Alors, tu veux qu’on t’aide, mais tu ne veux pas. C’est quoi ton fucking problème?

O.K. Je vais t’expliquer. Si tu ne veux pas que je me sente inutile, t’as juste à me demander si je veux de l’aide plutôt que de t’imposer en présumant que j’en ai besoin (mais tu peux présumer que je veux un verre de vin et peut-être même un deuxième). Quand tu m’offres ton aide et que je dis «Non merci», tu gagnes des points si tu me crois sur parole, même si ça peut vouloir dire que plus tard tu vas devoir nettoyer mon dégât sur le plancher. 

Es-tu sérieuse? 

Je suis désolée pour le smoothie de l’autre jour, vraiment. Mais le tapis est correct et honnêtement, je ne l’ai jamais aimé. Quand on me répète sans cesse, sur un ton rempli de doute «Es-tu sure que tu ne veux pas que je fasse cette tâche banale qui semble impossible pour toi?», le message que je reçois, c’est que tu n’es pas convaincu que je peux assurer ma survie. Je te vois me regarder, retenir ton souffle, attendant que j’échoue à faire quoi que ce soit qui, à ton avis, risque de mettre ma vie en danger.

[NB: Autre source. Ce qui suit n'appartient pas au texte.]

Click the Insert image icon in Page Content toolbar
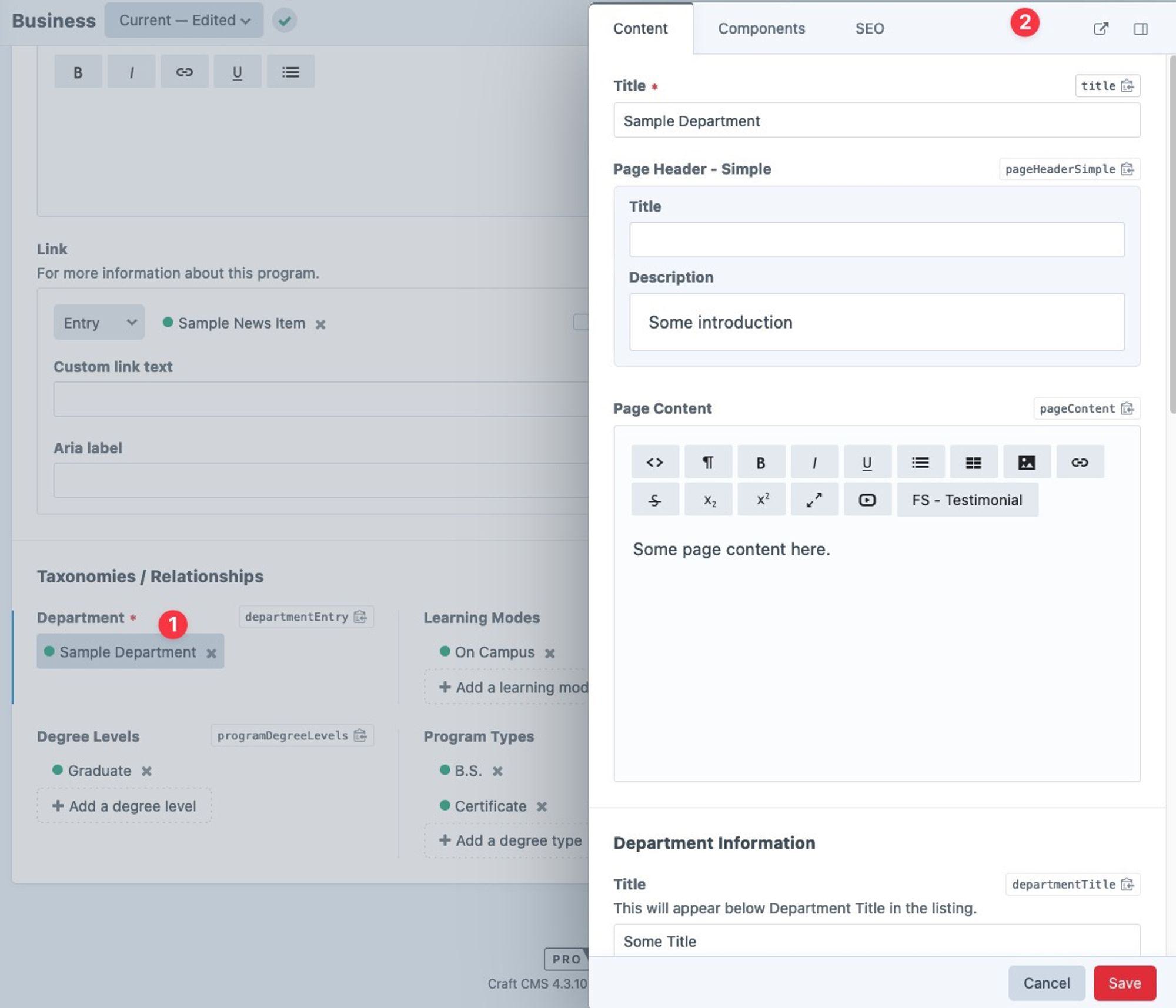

Poussez-vous, les Scouts. Je suis capable.
(photo: Alkan Emin)

Les intentions de mon chauffeur Uber aspirant woke étaient bonnes, tout comme celles des gens qui m’aiment. Mais une bonne intention ne nous dispense pas de réfléchir à l’impact de nos actions. Si quelqu’un vous disait tous les jours que vous puez et que vous êtes stupide, vous mettriez peut-être du déodorant et peut-être que vous ouvririez un livre. Quand le monde envoie à répétition le message qu’une personne est incapable de faire des choses par elle-même, cette personne risque de finir par le croire. Le jour viendra peut-être où je ne serai plus capable d’attacher ma ceinture dans l’auto, ou mes chaussures, et je me trouverai chanceuse d’avoir de bonnes personnes autour de moi qui veulent m’aider. Mais, de grâce, ne précipitez pas les choses. Laissez-moi les illusions dont j’ai besoin sur mes capacités, jusqu’à ce que je sois prête à accepter une nouvelle normalité et à m’y adapter. 

O.K. Je t’entends. Mais comment le monde va savoir que je suis une bonne personne si je ne peux plus tenir ouvertes des portes automatiques qui restent ouvertes toutes seules?

Je t’accorde mille points de bonne personne si tu me demandes de l’aide de temps en temps. Ne suppose pas que ma souffrance, mes besoins sont plus grands que les tiens. Bon, c’est sûr que je ne t’aiderai pas à déménager le piano ni à tuer une araignée, mais ne pense pas que tu ne peux rien me demander. Je connais un tas de trucs, je peux aussi t’aider. Il suffit de me le demander.

 
 P.S. Après avoir fini d’écrire ce billet, je suis allée me faire un smoothie et voici ce qui est arrivé. De toute évidence, je n’ai aucune crédibilité et vous devriez cesser de suivre ce blogue immédiatement.
Presque toute ma ration du jour gaspillée.
Au moins, ce n’était pas des bleuets.